Réunissant plus de 200 œuvres de 71 femmes artistes de la collection Verbund de Vienne, l’exposition Une avant-garde féministe, organisée par les Rencontres d’Arles, donne à voir les créations de celles qui s’attelaient, dès les années 1970, à promouvoir une « nouvelle image de la femme », loin des carcans imposés par un patriarcat étouffant.
« L’apport historique du mouvement artistique féministe des années 1970 et son rôle précurseur et pionnier pour l’art des cinquante dernières années sont incontestés. Ses protagonistes ne se sont pas contentées de rédiger manifestes et pamphlets (…) elles ont aussi fondé des associations d’artistes et des revues, critiqué les institutions, organisé leurs propres expositions. Leur art s’est engagé sur des voies totalement nouvelles aussi bien dans ses formes que dans ses contenus. Elles ont cherché à entremêler l’art et la vie – autant de critères qu’on a coutume d’appliquer aux avant-gardes historiques, à connotation jusqu’alors essentiellement masculine »,
déclare Gabriele Schor, fondatrice de la collection Verbund, et commissaire de l’exposition Une avant-garde féministe. Dans la grande salle de la Mécanique Générale, l’événement s’impose comme un passage obligatoire de cette 53e édition des Rencontres. Une profession organisée en cinq thèmes et regroupant 71 artistes (parmi elles, ORLAN, VALIE EXPORT, Annette Messager, Cindy Sherman, Ana Mendieta…) qui nous plonge dans un bain de revendication, au cœur d’une époque où les femmes artistes combattaient sans relâche l’invisibilisation.
© à g. Estate of Ana Mendieta Collection, LLC : Courtesy Galerie Lelong & Co, New York / Artists Right Society (ARS), New York 2022, à d.
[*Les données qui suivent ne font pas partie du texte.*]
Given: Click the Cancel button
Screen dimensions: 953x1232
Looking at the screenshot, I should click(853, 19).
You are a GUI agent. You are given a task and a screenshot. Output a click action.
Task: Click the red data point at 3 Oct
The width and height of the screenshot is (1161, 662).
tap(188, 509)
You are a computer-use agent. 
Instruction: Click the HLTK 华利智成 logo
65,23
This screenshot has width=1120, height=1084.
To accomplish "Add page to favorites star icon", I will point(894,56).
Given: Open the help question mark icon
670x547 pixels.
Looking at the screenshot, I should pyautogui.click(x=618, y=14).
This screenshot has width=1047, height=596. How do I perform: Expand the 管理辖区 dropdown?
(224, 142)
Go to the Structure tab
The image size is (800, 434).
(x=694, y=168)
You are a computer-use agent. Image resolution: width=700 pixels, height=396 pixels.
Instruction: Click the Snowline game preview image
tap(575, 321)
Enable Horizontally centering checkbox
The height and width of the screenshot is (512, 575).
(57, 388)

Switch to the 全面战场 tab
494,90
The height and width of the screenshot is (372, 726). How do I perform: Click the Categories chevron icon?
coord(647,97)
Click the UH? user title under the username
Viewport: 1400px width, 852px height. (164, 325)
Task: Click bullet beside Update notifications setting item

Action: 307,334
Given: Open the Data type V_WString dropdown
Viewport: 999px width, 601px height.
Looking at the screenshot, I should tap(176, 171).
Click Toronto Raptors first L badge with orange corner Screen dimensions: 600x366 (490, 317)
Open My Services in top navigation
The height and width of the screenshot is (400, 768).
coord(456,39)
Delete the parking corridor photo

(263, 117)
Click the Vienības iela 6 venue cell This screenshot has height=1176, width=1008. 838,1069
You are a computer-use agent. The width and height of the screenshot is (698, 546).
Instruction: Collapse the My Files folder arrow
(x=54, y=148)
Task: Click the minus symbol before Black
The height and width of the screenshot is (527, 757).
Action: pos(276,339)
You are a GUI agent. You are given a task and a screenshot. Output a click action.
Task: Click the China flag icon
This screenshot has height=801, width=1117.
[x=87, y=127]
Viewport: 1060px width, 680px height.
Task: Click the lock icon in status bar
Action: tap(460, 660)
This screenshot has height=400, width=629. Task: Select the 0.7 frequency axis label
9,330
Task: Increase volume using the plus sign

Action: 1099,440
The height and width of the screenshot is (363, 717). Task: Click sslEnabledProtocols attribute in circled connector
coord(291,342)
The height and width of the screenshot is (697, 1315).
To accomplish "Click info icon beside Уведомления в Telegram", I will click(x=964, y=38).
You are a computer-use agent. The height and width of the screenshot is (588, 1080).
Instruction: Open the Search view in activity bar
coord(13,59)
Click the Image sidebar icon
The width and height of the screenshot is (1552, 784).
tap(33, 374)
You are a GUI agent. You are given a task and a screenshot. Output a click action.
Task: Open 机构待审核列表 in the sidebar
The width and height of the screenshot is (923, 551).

Estate Birgit Jürgenssen / Courtesy Galerie Hubert Winter, Vienna / ADAGP, Paris, 2022 // VERBUND COLLECTION, Vienna
Un véritable essor
Les années 1970 ont vu naître de nombreuses revendications féministes – tant dans le monde de l’art qu’au cœur de la société. En 1970, Margaret Harrison fonde le Women’s Liberation Art Group à Londres. Un an plus tard, l’historienne de l’art américaine Linda Nochlin publie l’essai Why Have There Been No Great Women Artists, pointant du doigt l’exclusion systématique des femmes dans la production artistique. La même année, six créatrices se réunissent pour organiser Where We At. Black Women Artists, la première exposition collective d’artistes afro-américaines dont le vernissage fut un véritable événement médiatique. En parallèle l’avocate féministe Gisèle Halimi fonde le groupe Choisir pour défendre les femmes qui avaient signé le Manifeste des 343 salopes, rédigé par Simone de Beauvoir pour réclamer le droit à l’avortement. En 1975, les Nations unies proclament l’Année internationale de la femme, et en France cette même année, l’écrivaine Xavière Gauthier fonde la revue littéraire artistique et féministe Sorcières. C’est un véritable essor, un plaidoyer porté par des centaines de voix, dont celles des photographes, qui s’affirment alors, et apparaissent sous les feux des projecteurs. « Durant ces années, l’apparition de nouveaux médiums a marqué le recul de la suprématie de la peinture. La photographie, le film et la vidéo, de même que les nouvelles formes d’expression de l’action et de la performance ont surtout profité aux artistes femmes qui ont réussi par ce biais à se faire une place sur la scène artistique, au-delà de la peinture dominée par les hommes », rappelle Gabriele Schor. Et, dans cette effervescence, ces créatrices et revendicatrices font émerger une nouvelle forme d’avant-garde. Une expression engagée, militante, d’où s’échappent des fulgurances intemporelles que l’exposition nous fait découvrir.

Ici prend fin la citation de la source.